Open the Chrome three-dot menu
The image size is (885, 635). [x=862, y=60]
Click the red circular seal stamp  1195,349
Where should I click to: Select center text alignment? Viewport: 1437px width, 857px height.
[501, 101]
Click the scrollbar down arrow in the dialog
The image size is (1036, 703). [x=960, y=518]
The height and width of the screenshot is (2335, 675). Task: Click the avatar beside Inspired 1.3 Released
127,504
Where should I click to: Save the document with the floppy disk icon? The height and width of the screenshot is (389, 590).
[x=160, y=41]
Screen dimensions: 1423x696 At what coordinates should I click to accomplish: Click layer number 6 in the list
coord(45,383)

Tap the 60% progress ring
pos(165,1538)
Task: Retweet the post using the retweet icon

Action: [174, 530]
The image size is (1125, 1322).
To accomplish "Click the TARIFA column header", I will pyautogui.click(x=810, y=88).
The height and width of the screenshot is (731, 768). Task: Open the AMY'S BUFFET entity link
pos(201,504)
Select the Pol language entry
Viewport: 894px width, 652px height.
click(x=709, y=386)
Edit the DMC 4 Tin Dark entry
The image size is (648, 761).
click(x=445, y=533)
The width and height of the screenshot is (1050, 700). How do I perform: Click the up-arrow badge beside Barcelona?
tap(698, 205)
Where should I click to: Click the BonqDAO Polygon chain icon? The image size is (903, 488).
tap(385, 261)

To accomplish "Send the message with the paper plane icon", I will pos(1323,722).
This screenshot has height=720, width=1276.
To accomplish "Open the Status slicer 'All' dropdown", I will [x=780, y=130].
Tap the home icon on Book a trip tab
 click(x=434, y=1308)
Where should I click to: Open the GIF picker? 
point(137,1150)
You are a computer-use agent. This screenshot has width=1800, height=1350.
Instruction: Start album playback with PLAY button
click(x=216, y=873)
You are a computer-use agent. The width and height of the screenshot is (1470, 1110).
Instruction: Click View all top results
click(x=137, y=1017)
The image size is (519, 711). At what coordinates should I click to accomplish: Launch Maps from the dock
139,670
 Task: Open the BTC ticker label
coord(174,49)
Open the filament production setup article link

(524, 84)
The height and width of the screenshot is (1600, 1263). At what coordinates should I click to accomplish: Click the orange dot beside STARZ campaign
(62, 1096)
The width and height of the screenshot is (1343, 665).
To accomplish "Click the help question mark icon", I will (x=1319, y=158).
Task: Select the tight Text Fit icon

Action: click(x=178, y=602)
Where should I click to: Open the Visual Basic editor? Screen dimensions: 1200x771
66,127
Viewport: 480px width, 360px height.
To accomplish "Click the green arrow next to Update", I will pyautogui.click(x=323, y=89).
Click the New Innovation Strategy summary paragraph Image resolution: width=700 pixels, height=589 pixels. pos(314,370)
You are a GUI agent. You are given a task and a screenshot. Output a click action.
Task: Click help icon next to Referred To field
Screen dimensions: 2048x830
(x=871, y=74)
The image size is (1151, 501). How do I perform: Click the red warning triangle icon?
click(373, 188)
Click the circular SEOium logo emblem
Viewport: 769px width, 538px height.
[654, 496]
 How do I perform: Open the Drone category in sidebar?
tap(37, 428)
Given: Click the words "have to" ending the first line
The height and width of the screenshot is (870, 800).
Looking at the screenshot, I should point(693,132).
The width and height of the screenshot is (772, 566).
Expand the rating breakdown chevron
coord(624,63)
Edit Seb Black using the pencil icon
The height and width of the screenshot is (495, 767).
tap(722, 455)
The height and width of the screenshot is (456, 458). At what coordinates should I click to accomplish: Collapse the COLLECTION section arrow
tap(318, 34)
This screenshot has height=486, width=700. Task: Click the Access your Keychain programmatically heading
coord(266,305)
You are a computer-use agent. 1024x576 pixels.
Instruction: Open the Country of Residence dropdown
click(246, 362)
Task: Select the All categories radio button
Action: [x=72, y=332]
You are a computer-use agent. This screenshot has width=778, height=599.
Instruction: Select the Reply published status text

------------

Instructions for the task - Each record is to be restated word for word.

Exercise result -
Open the Chrome three-dot menu
The image size is (885, 635). [x=862, y=60]
Click the red circular seal stamp  1195,349
Where should I click to: Select center text alignment? Viewport: 1437px width, 857px height.
[501, 101]
Click the scrollbar down arrow in the dialog
The image size is (1036, 703). [x=960, y=518]
The height and width of the screenshot is (2335, 675). Task: Click the avatar beside Inspired 1.3 Released
127,504
Where should I click to: Save the document with the floppy disk icon? The height and width of the screenshot is (389, 590).
[x=160, y=41]
Screen dimensions: 1423x696 At what coordinates should I click to accomplish: Click layer number 6 in the list
coord(45,383)

Tap the 60% progress ring
pos(165,1538)
Task: Retweet the post using the retweet icon

Action: [174, 530]
The image size is (1125, 1322).
To accomplish "Click the TARIFA column header", I will pyautogui.click(x=810, y=88).
The height and width of the screenshot is (731, 768). Task: Open the AMY'S BUFFET entity link
pos(201,504)
Select the Pol language entry
Viewport: 894px width, 652px height.
click(x=709, y=386)
Edit the DMC 4 Tin Dark entry
The image size is (648, 761).
click(x=445, y=533)
The width and height of the screenshot is (1050, 700). How do I perform: Click the up-arrow badge beside Barcelona?
tap(698, 205)
Where should I click to: Click the BonqDAO Polygon chain icon? The image size is (903, 488).
tap(385, 261)

To accomplish "Send the message with the paper plane icon", I will pos(1323,722).
This screenshot has height=720, width=1276.
To accomplish "Open the Status slicer 'All' dropdown", I will [x=780, y=130].
Tap the home icon on Book a trip tab
 click(x=434, y=1308)
Where should I click to: Open the GIF picker? 
point(137,1150)
You are a computer-use agent. This screenshot has width=1800, height=1350.
Instruction: Start album playback with PLAY button
click(x=216, y=873)
You are a computer-use agent. The width and height of the screenshot is (1470, 1110).
Instruction: Click View all top results
click(x=137, y=1017)
The image size is (519, 711). At what coordinates should I click to accomplish: Launch Maps from the dock
139,670
 Task: Open the BTC ticker label
coord(174,49)
Open the filament production setup article link

(524, 84)
The height and width of the screenshot is (1600, 1263). At what coordinates should I click to accomplish: Click the orange dot beside STARZ campaign
(62, 1096)
The width and height of the screenshot is (1343, 665).
To accomplish "Click the help question mark icon", I will (x=1319, y=158).
Task: Select the tight Text Fit icon

Action: click(x=178, y=602)
Where should I click to: Open the Visual Basic editor? Screen dimensions: 1200x771
66,127
Viewport: 480px width, 360px height.
To accomplish "Click the green arrow next to Update", I will pyautogui.click(x=323, y=89).
Click the New Innovation Strategy summary paragraph Image resolution: width=700 pixels, height=589 pixels. pos(314,370)
You are a GUI agent. You are given a task and a screenshot. Output a click action.
Task: Click help icon next to Referred To field
Screen dimensions: 2048x830
(x=871, y=74)
The image size is (1151, 501). How do I perform: Click the red warning triangle icon?
click(373, 188)
Click the circular SEOium logo emblem
Viewport: 769px width, 538px height.
[654, 496]
 How do I perform: Open the Drone category in sidebar?
tap(37, 428)
Given: Click the words "have to" ending the first line
The height and width of the screenshot is (870, 800).
Looking at the screenshot, I should point(693,132).
The width and height of the screenshot is (772, 566).
Expand the rating breakdown chevron
coord(624,63)
Edit Seb Black using the pencil icon
The height and width of the screenshot is (495, 767).
tap(722, 455)
The height and width of the screenshot is (456, 458). At what coordinates should I click to accomplish: Collapse the COLLECTION section arrow
tap(318, 34)
This screenshot has height=486, width=700. Task: Click the Access your Keychain programmatically heading
coord(266,305)
You are a computer-use agent. 1024x576 pixels.
Instruction: Open the Country of Residence dropdown
click(246, 362)
Task: Select the All categories radio button
Action: [x=72, y=332]
You are a computer-use agent. This screenshot has width=778, height=599.
Instruction: Select the Reply published status text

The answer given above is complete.